[Data excerpts]
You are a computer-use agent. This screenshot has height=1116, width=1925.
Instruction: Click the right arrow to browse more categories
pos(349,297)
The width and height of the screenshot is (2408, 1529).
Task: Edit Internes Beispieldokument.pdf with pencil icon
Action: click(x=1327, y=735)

WORK TASK
Please output exactly the lines from the one containing "Instruction: Click the" through the end of the records, both included.

EXPECTED ANSWER
Instruction: Click the right arrow to browse more categories
pos(349,297)
The width and height of the screenshot is (2408, 1529).
Task: Edit Internes Beispieldokument.pdf with pencil icon
Action: click(x=1327, y=735)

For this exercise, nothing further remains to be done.